■ **DIRECTIONS FOR THIS TASK**:
Extract every line of the material that contains the word "magnifier", matching case exactly.
━━━ DATA SUPPLIED
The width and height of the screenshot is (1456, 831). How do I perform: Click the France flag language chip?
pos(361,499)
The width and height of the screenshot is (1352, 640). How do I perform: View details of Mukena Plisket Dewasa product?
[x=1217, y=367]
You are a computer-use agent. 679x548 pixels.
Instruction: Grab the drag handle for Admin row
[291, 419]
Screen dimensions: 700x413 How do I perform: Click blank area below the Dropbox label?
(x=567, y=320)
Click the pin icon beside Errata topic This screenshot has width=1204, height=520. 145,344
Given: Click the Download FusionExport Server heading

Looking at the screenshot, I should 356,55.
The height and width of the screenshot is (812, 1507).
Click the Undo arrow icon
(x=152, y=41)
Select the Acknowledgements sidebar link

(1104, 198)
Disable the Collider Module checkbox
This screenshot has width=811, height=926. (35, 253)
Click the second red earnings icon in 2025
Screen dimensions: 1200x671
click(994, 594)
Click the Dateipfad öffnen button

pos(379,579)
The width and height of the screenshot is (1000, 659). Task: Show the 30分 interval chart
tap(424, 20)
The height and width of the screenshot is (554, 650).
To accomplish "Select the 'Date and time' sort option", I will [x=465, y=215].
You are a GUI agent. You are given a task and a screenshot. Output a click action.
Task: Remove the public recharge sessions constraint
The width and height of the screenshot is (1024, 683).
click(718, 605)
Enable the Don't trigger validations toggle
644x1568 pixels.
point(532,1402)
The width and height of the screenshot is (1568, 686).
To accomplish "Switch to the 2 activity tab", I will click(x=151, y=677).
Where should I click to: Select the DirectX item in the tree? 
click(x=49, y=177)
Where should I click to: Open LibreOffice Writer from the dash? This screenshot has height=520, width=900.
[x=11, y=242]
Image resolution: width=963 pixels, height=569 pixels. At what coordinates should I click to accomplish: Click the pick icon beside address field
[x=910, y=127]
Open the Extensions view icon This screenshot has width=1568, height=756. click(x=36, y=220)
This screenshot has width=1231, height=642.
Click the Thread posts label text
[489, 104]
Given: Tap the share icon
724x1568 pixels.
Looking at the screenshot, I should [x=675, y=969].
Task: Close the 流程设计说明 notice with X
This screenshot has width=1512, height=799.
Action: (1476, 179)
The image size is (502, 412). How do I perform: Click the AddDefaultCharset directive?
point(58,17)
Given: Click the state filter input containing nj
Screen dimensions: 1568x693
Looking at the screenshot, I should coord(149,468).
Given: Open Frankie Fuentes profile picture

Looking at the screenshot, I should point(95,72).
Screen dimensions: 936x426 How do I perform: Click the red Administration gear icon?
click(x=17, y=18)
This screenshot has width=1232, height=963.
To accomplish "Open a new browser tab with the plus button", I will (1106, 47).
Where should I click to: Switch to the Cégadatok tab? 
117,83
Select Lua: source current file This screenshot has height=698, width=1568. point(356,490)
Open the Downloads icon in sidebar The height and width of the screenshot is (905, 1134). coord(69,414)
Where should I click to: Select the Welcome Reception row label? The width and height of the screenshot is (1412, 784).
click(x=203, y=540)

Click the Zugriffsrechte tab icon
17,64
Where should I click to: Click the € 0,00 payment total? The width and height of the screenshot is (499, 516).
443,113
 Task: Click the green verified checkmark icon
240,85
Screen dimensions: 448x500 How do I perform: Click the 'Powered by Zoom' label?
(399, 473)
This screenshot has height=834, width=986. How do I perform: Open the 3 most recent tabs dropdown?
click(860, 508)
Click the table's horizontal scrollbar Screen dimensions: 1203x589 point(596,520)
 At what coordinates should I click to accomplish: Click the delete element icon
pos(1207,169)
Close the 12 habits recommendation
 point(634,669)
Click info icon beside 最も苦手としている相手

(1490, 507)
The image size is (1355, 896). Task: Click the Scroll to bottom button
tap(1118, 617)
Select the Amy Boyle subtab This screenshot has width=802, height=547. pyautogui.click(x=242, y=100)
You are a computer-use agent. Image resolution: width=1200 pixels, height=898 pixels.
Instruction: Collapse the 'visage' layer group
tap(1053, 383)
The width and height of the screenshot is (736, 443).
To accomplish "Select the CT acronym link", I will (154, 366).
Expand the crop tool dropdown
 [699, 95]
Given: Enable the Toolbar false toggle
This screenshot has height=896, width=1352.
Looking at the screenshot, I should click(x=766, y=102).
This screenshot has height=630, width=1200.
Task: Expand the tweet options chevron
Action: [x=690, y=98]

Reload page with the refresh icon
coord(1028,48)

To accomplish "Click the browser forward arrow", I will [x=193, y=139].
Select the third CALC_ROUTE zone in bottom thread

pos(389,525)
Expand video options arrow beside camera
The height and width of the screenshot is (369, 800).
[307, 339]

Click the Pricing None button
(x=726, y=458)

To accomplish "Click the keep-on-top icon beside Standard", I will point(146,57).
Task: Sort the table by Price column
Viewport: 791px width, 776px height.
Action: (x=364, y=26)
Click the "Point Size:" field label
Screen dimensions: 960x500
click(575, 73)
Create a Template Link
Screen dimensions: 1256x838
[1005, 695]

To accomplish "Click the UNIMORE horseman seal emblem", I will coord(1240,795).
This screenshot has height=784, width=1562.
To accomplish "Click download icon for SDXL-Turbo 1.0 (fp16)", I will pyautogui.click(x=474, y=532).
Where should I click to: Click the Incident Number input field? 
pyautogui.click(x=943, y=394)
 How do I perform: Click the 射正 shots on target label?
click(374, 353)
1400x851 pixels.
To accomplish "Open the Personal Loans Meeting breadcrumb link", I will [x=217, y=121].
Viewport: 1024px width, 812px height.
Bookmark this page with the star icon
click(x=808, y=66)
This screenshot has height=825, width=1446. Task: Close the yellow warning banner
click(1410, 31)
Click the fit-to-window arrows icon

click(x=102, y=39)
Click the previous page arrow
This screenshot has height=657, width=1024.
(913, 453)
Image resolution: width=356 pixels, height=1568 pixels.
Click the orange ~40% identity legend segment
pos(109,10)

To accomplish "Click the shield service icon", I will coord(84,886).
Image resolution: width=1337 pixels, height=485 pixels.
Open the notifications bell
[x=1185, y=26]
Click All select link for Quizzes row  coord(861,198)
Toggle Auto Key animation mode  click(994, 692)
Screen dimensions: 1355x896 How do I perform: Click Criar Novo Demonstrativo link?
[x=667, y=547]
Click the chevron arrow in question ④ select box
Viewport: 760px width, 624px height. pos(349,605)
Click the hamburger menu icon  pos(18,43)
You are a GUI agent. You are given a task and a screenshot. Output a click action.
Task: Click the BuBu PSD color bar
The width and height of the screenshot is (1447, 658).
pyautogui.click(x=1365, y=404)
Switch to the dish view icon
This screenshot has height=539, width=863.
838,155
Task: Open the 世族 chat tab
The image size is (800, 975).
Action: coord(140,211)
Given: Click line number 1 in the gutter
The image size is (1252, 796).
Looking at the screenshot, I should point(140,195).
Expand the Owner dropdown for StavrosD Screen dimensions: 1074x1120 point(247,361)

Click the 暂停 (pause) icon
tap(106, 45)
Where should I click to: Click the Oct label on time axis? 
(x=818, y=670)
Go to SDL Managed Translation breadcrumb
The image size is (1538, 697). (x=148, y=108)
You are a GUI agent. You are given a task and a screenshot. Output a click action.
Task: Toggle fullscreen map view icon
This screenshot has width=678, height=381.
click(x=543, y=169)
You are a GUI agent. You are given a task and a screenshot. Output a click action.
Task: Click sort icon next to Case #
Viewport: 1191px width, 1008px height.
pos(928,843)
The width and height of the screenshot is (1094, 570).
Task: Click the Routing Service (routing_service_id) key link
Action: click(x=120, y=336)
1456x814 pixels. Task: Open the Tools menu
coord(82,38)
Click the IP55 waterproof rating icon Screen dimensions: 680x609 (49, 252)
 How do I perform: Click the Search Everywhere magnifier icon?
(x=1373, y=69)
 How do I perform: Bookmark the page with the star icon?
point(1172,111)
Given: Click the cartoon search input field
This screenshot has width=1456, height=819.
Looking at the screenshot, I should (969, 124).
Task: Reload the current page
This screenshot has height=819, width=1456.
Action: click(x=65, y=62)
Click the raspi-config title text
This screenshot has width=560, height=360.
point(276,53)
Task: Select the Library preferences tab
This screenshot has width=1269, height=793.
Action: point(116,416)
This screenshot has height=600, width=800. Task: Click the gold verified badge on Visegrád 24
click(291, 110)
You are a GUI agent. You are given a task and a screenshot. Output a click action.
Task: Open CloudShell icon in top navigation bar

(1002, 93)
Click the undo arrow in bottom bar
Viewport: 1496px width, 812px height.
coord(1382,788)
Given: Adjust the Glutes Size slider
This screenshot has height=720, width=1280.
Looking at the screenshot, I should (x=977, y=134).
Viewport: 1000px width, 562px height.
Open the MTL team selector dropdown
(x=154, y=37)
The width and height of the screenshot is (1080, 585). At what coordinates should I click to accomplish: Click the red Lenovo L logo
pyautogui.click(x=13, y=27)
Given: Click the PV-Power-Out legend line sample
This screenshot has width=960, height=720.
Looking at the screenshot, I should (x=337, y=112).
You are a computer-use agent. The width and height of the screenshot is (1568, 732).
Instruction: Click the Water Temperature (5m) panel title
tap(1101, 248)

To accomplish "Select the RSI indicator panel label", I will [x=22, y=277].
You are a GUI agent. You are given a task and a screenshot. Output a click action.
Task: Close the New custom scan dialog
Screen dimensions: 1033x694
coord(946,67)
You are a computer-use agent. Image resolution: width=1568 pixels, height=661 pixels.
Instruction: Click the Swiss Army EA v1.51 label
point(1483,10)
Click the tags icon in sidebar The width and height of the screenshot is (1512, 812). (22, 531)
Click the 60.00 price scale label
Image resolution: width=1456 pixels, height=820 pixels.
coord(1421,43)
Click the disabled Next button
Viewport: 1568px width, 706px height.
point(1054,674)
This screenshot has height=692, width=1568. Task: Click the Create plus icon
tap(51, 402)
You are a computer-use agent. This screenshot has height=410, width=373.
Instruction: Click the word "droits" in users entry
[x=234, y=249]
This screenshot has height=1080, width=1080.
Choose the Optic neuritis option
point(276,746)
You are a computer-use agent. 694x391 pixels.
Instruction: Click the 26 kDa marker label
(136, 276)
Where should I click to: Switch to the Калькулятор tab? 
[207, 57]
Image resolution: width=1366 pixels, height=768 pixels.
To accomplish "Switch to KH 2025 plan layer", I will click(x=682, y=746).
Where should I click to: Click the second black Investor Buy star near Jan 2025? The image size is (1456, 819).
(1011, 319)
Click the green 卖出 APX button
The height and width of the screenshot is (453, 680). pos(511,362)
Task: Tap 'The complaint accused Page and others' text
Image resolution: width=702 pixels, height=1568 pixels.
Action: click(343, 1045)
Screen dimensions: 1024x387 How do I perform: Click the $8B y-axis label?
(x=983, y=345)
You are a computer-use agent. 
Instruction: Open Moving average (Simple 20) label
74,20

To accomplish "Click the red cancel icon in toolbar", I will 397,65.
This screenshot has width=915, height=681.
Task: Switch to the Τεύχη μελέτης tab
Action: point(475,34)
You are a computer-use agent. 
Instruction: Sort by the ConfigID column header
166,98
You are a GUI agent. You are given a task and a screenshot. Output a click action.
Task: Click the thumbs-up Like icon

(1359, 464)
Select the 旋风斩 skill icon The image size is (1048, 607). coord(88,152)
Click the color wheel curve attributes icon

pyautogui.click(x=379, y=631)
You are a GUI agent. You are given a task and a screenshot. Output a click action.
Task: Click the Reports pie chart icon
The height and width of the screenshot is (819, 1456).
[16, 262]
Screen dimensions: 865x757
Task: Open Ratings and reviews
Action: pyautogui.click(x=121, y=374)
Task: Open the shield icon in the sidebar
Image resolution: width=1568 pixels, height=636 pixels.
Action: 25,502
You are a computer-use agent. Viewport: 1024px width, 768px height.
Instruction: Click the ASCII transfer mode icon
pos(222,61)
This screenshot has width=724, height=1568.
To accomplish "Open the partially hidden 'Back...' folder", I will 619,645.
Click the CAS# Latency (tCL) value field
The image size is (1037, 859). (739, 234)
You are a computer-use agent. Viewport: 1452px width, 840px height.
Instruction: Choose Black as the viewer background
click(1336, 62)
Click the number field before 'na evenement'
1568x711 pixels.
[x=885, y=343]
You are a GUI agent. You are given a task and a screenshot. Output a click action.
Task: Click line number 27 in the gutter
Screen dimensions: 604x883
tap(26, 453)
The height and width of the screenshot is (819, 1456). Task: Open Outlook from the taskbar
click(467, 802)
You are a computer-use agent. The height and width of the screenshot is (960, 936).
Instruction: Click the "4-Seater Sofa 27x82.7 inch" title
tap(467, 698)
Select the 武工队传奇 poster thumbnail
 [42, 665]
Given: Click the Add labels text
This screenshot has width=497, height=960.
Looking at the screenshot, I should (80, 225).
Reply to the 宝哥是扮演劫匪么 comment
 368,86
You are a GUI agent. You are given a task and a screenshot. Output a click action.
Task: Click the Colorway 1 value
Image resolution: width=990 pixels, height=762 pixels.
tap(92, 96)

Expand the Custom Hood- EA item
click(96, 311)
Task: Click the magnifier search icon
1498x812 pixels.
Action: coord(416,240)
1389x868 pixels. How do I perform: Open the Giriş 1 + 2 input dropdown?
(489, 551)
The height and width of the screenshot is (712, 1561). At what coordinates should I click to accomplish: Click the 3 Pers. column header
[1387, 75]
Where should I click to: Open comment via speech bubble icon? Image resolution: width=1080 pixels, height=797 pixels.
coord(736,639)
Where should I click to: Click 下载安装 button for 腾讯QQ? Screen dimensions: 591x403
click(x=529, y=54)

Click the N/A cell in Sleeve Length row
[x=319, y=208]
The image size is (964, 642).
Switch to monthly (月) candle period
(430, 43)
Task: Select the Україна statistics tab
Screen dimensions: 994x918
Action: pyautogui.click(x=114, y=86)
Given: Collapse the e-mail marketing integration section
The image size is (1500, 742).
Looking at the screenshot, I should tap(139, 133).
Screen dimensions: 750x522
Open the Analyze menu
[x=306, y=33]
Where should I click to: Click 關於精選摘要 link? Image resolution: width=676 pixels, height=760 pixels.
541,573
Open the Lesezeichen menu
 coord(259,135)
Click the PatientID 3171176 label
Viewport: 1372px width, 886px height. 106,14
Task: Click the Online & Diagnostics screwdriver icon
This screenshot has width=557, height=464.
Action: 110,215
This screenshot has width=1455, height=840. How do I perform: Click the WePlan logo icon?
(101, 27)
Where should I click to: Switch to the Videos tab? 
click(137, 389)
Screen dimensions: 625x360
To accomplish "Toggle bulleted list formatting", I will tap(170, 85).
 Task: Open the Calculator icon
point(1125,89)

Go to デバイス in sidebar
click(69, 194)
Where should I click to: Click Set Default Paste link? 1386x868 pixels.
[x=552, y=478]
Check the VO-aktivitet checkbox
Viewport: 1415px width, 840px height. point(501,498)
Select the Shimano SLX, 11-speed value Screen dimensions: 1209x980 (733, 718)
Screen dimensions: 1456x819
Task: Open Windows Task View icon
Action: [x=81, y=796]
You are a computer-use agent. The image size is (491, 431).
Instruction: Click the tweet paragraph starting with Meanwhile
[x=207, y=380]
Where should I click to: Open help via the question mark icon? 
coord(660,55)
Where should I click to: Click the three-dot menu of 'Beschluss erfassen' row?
━━━━━━
■ **SOLUTION TO THIS TASK**:
 How do I perform: Click the Search Everywhere magnifier icon?
Task: Click the magnifier search icon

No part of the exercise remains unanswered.